··· EXTRACT TO READ
# How do these systems match up?!?!



## mrsollars (Apr 17, 2008)

i'm looking at an svs system this summer...but the only decent audio system i've had the opportunity to hear is nothing like it. an older paradigm setup...but quality stuff i believe. 
i'd love to hear your thoughts on how these two match up...

1. SVS 
LRC: scs-01's
SS: sbs-01's
SUB: 20-39pc-plus

2. Paradigm
C: CC 350
LR: mini monitor
SS: ADP 170
SUB: PS-1000 


how will the two compare??? sound quality? build quality? home theater use? music use? etc.

thanks guys. 
matt


----------



## mrsollars (Apr 17, 2008)

you don't have to know about all......even if you're just comparing subs only....or center channels only.....that's fine.

thanks again. 
matt


----------



## Owen Bartley (Oct 18, 2006)

I can't speak to the SVS, but that's pretty close to the Paradigm setup I started with. I had the CC370 and a pair of Mini Monitors and I was really happy with them. The Minis are great, especially if you are using a sub and can set them to "small" where they won't waste a lot of energy trying to dig down too low (although they do have decent bass for such a small speaker). I haven't heard the ADPs, bacause my Minis are now my surround speakers and I've put a pair of Monitor 7 towers in for the front L/R, but I've been really happy with them. A friend who has a similar setup but with Phantom towers, and Atom surrounds sounds almost as nice. Paradigm has been good to me.


----------
······
··· DATASET ROWS
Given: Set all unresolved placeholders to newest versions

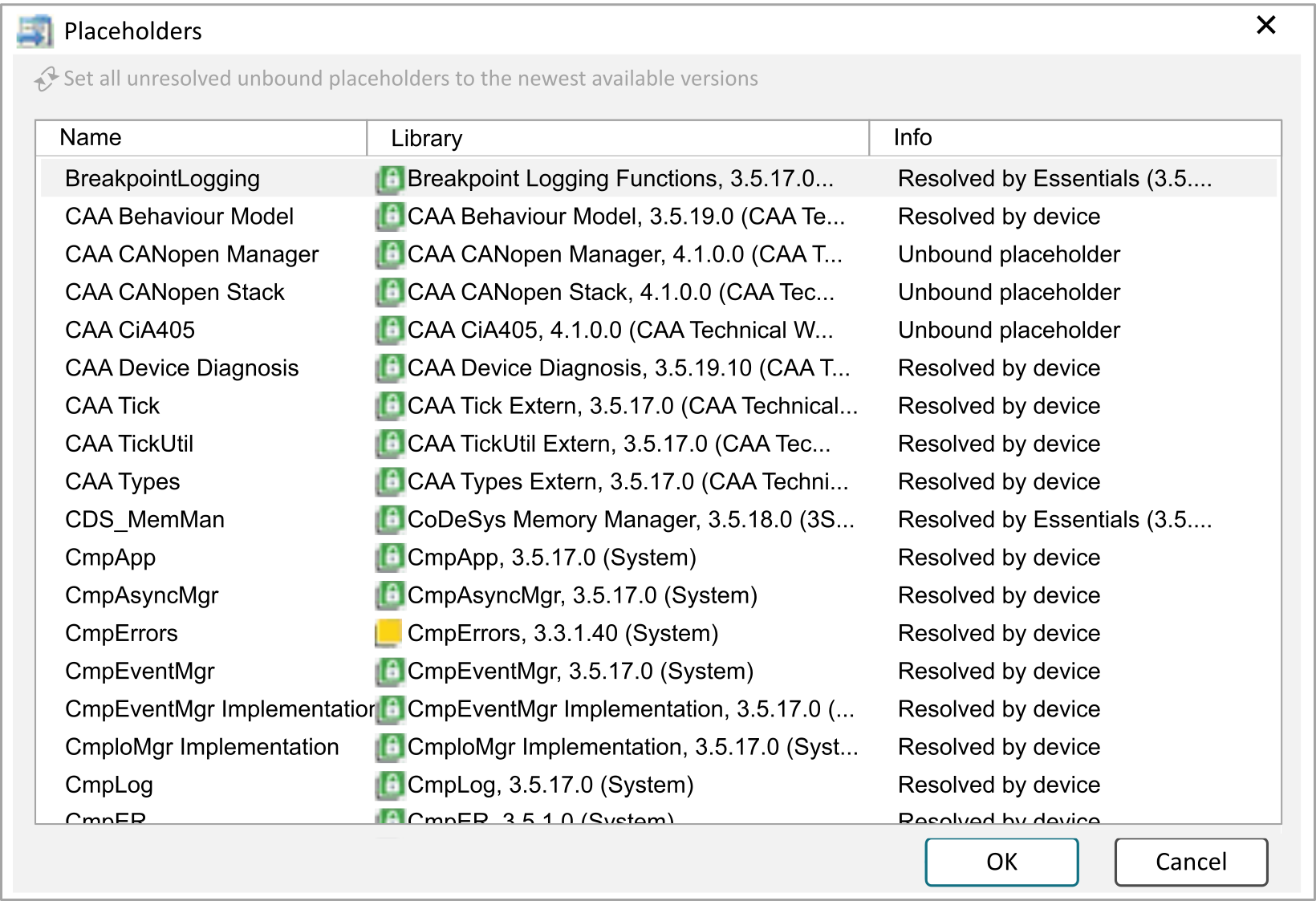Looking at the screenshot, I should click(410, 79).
······
··· DATASET ROWS
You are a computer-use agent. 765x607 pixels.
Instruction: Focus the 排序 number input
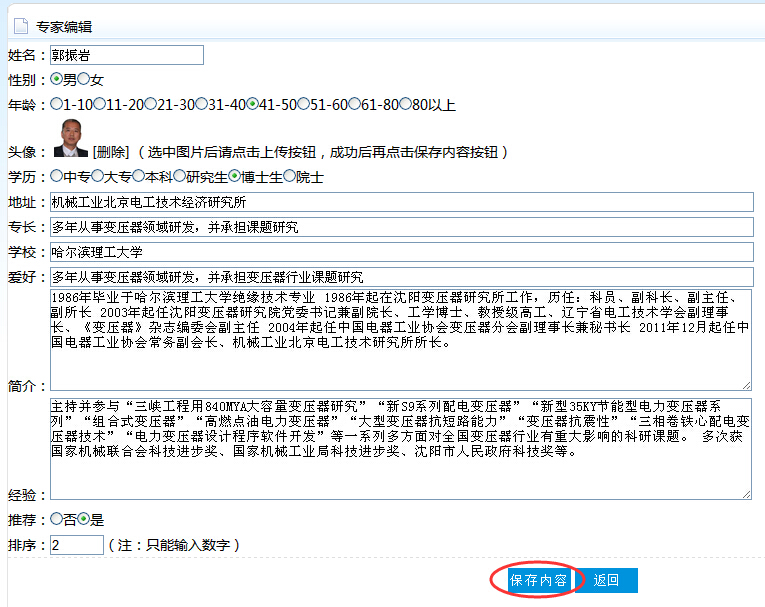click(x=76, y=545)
······
··· DATASET ROWS
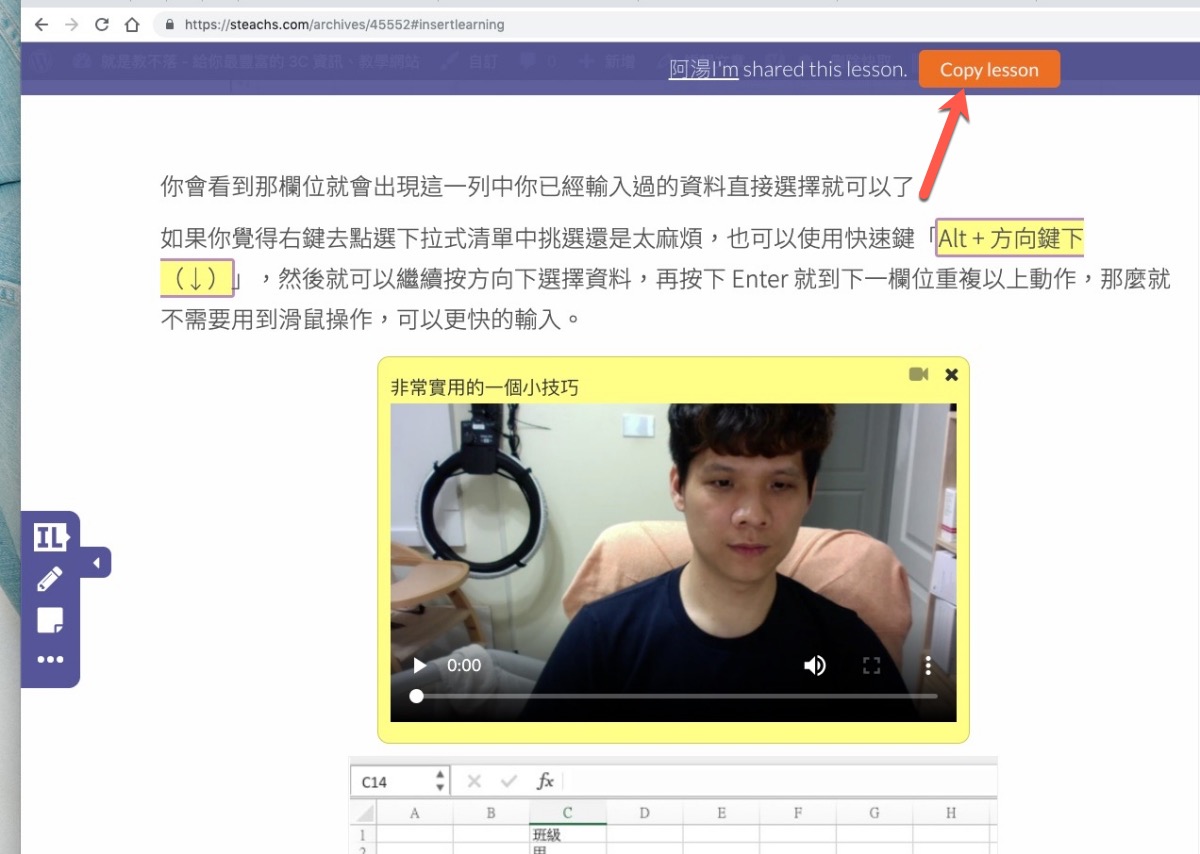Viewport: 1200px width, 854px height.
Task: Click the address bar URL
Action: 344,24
······
Could you reproduce, word for word, everything in the speaker-comparison thread above from "2. Paradigm" down to "music use? etc."?

## RESULT:
2. Paradigm
C: CC 350
LR: mini monitor
SS: ADP 170
SUB: PS-1000 


how will the two compare??? sound quality? build quality? home theater use? music use? etc.